N´Dinga iniciou a sua carreira no seu país. Curiosamente nunca esteve no futebol jovem e com apenas 16 anos de idade começou imediatamente a jogar na 1ª Divisão Nacional do Zaire no Ruwensor. Este jogador foi directamente das ruas onde jogava futebol com os amigos para os campos de futebol da 1ª Divisão Nacional.
Na verdade, N´Dinga não era na altura um verdadeiro apaixonado pelo futebol, dedicando-se muito mais do seu tempo aos estudos, na área da electrónica.
Do Ruwensor transferiu-se para o DC Motema Pembe Kinshasa, um dos maiores clubes do antigo Zaire, como a mais cara e disputada transferência da história do futebol zairense ate aquela altura. Ao serviço desse grande clube do qual era titular indiscutível foi chamado pela primeira vez à Selecção Nacional A do Zaire, onde se estreou com apenas 18 anos de idade, num jogo frente ao Gabão. A estreia pela Selecção Nacional do seu país foi de resto muito feliz e marcante para N´Dinga, que entrou no terreno de jogo apenas na segunda parte, quando o resultado estava ainda empatado a 0-0. O Zaire acabaria por levar de vencida a partida frente ao Gabão por 2-0 com o segundo golo a ser apontado pelo jovem N´Dinga.
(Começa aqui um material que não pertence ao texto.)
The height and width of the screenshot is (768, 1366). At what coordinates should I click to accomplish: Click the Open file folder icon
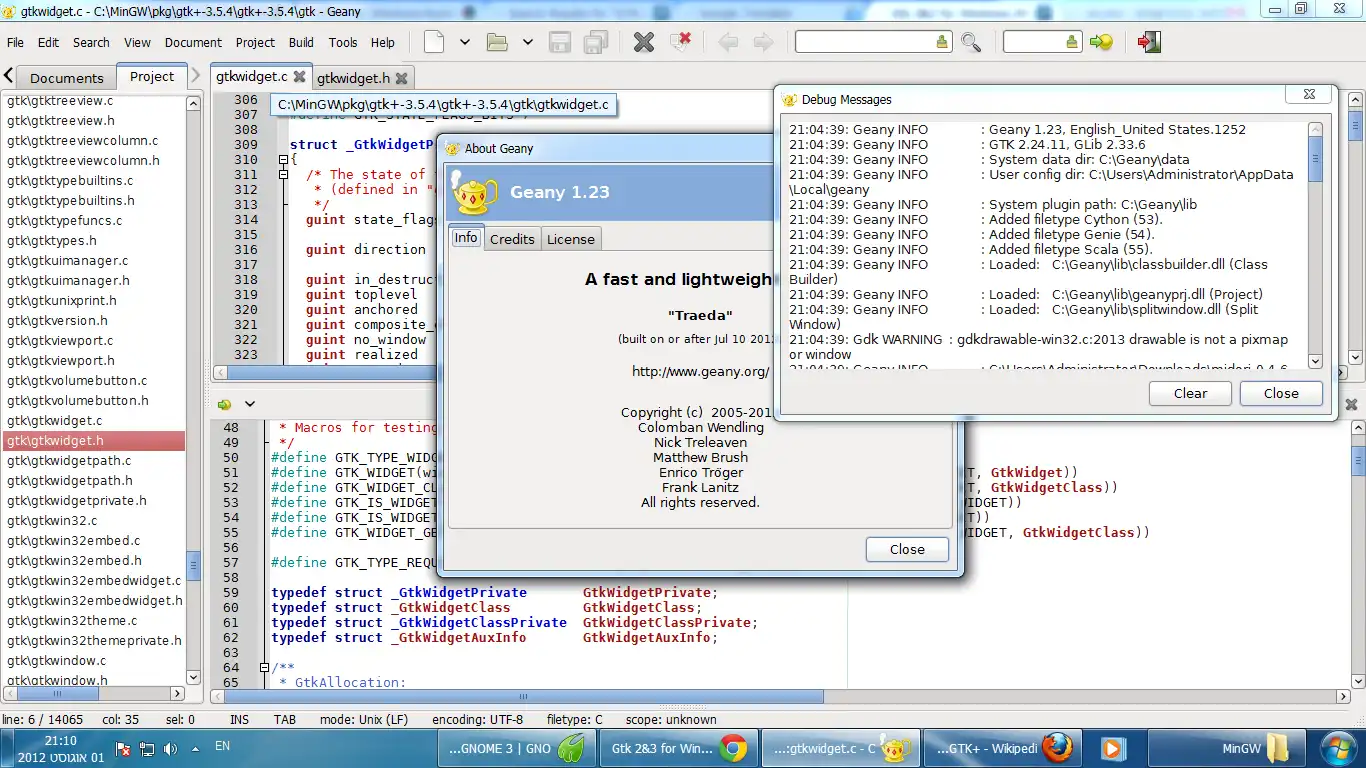(497, 42)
Todavia a vida de N´Dinga levaria uma volta de 180 graus. O seu sossego terminou quando decidiu assinar contrato com o AS Vita Clube, simplesmente o maior rival do DC Motema Pembe Kinshasa. Essa transferência não foi obviamente bem acolhida pelos fanáticos adeptos do seu anterior clube. N´dinga teve que sobreviver a tentativas de agressão, ameaças de morte, a perseguições e a autenticas fugas “Hollywoodescas”.
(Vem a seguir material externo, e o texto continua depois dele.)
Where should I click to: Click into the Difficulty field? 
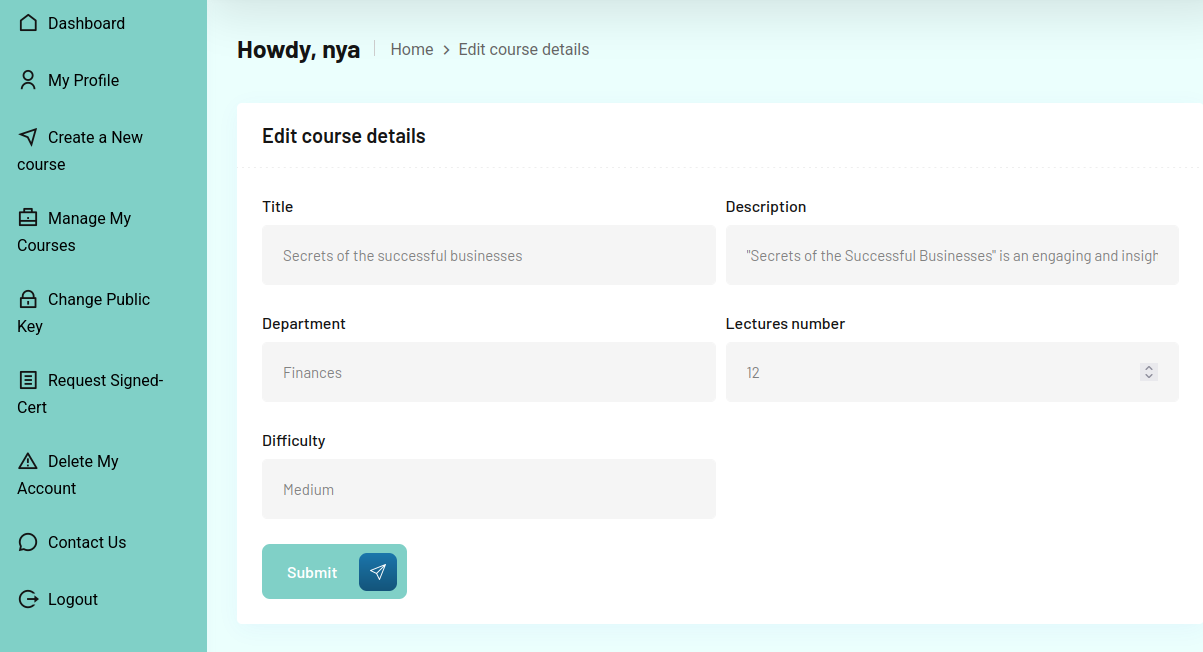pos(488,489)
N´Dinga percebeu que não poderia continuar mais tempo no Zaire e por esse motivo decidiu abandonar o seu país, assumindo a qualidade de profissional de futebol e tentando a sorte no futebol europeu. N´Dinga apesar de ter contrato assinado com o AS Vita Clube nunca chegou a representar aquele clube.
N´Dinga Mbote e Basaula, outro jogador que viria a tornar-se atleta do Vitória, tinham praticamente definido que o seu destino seria os franceses do Nice. Todavia, pelo meio desta fuga do seu país surge a figura do empresário português Valter Ferreira que tinha relações privilegiadas com a Direcção do Vitoria Sport Clube. Valter Ferreira indica a Pimenta Machado, Presidente do Vitória, os nomes de N´Dinga e Basaula, e ainda o de N´Kama, outro jogador zairense que já se encontrava naquela altura em Portugal a prestar provas no SL Benfica.
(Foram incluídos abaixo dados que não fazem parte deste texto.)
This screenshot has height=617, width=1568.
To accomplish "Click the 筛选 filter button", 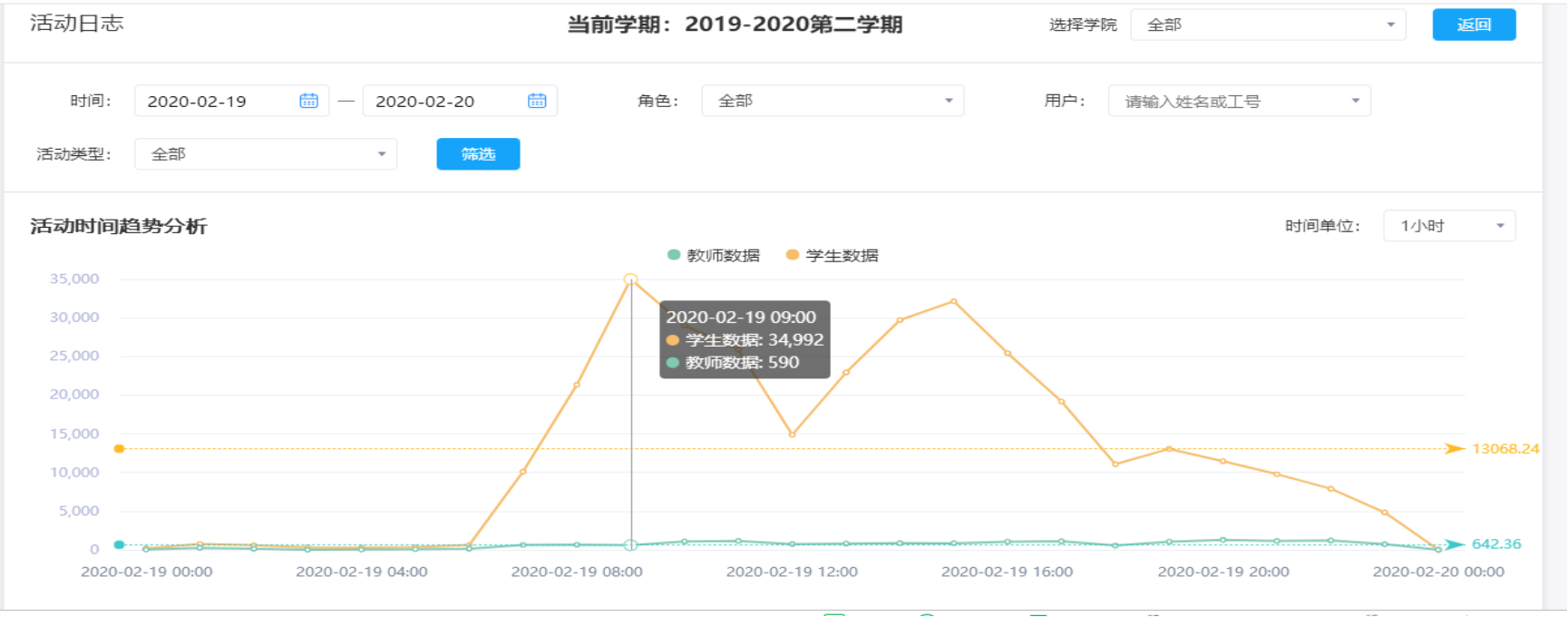I will pyautogui.click(x=478, y=154).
O então Presidente do Vitória aceita a indicação do empresário Valter Ferreira e seguem os 3 zairenses para Guimarães onde iriam ser sujeitos a testes de aptidão. De resto, é por todos conhecidos o desfecho, pois todos eles acabaram por rubricar contrato com o Vitoria Sport Clube.
É pois, deste modo, que N´Dinga Mbote chega ao Vitória para integrar o plantel treinado pelo brasileiro Marinho Peres para a época de 1986/87. Época que de resto, é a todos os níveis sensacional e marcante para todos os vitorianos. Inclusive para N´Dinga, que desde de início da sua estada em Guimarães se fixou categoricamente como titular indiscutível no onze vimaranense.